You’re given:
An integer N and an array A of size N.
Initially you have N lists:
Li=[Ai].
Operation (allowed while at least 2 lists exist):
Pick two non-empty lists Li, Lj with i≠j.
Append Lj to Li (concatenate), then delete Lj from the set of lists.
Goal: Obtain a final set of lists such that:
For every list, first element = last element.
The first element of all lists is the same.
Minimize the number of operations.
If impossible, print -1.
Key Observations
First and last element equal in each list
After all operations, each list must look like:
[x, …, x] (first and last element both x), possibly of length 1.
Same first element across lists
All lists must start with the same value, say X.
So any list whose first element is not X in the final state must be merged into a list starting with X
Length-1 lists already good
Any list [v] already has first = last = v, and if v = X then it already satisfies both conditions without needing merges.
Merging changes the last element of the target list
If we append list Lj to Li:
New first element of Li = old first of Li (unchanged).
New last element of Li = old last of Lj.
To keep the final list’s first and last equal to X, the last list appended to a list with first element X must also end with X.
Strategy
We must pick a value X that will be the common first element of all final lists.
Let’s count how many times each value appears in A:
For value v, let freq[v] be its count.
Candidate X must appear at least once (obvious), but also:
If N = 1, the single list [A1]already works → answer = 0.
If all elements are distinct and N > 1, no way to form a list starting and ending with the same value of length > 1, except singletons. But then different singles would start with different values → impossible.
Core idea from editorial-type reasoning:
If all elements are the same:
Example: [x, x, x, x]
Initially: N lists [x].
Any number of operations keep all lists with first and last = x.
The conditions are already satisfied from the start: multiple lists, all [x].
Minimal operations = 0.
If not all elements are the same, but there is at least one value X that appears at least twice:
We can build at least one list that starts and ends with X by combining two [X] plus possibly other in-between lists:
Example: [X] + ... + [X] → [X, ..., X].
All other elements can be merged (directly or indirectly) into that structure in such an order that the starting element remains X and the final element is also $X`.
The crucial fact: as long as there is some duplicate value, we can always manage to get the required configuration.
In that scenario, we ultimately want to merge all lists into a single valid list satisfying both conditions (this is always at least as good as leaving multiple lists, because we’re minimizing operations and each merge reduces number of lists by 1).
Since we start with N lists, to end with 1 list, we need exactly 1 operations (every merge removes one list).
And we can arrange merges so that the final list starts and ends with some value X that occurs at least twice.

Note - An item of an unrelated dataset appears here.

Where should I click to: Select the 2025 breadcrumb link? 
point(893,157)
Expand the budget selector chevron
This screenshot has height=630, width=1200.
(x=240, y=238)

If no element appears twice (all values distinct, max freq = 1) and N > 1:
Any list formed by concatenating distinct singletons will have first and last different.
The only lists that can have equal first and last are singletons, but then they have different starting values → you can’t satisfy “first element of all lists is the same”.=> Impossible → answer = -1.
Final Rule:
For each test case:
Count frequencies of each value in A.
Let maxFreq be the maximum frequency.
If N == 1:
Answer = 0 (trivially satisfies conditions).
Else if maxFreq == 1:
Answer = -1 (no duplicates, impossible).
Else:
It is always possible to form such a structure by merging everything into a single valid list.
Minimum operations = number of merges needed to reach 1 list = N - 1.
So:
If maxFreq == 1 and N > 1 → print -1.
Otherwise → print N - 1.
This matches the sample:
N = 1, A = [1]:
maxFreq = 1, but N = 1 → 0.
N = 2, A = [1,2]:
maxFreq = 1, N > 1 → -1.
N = 3, A = [1,1,2]:
freq[1] = 2, maxFreq = 2 > 1 → N - 1 = 2.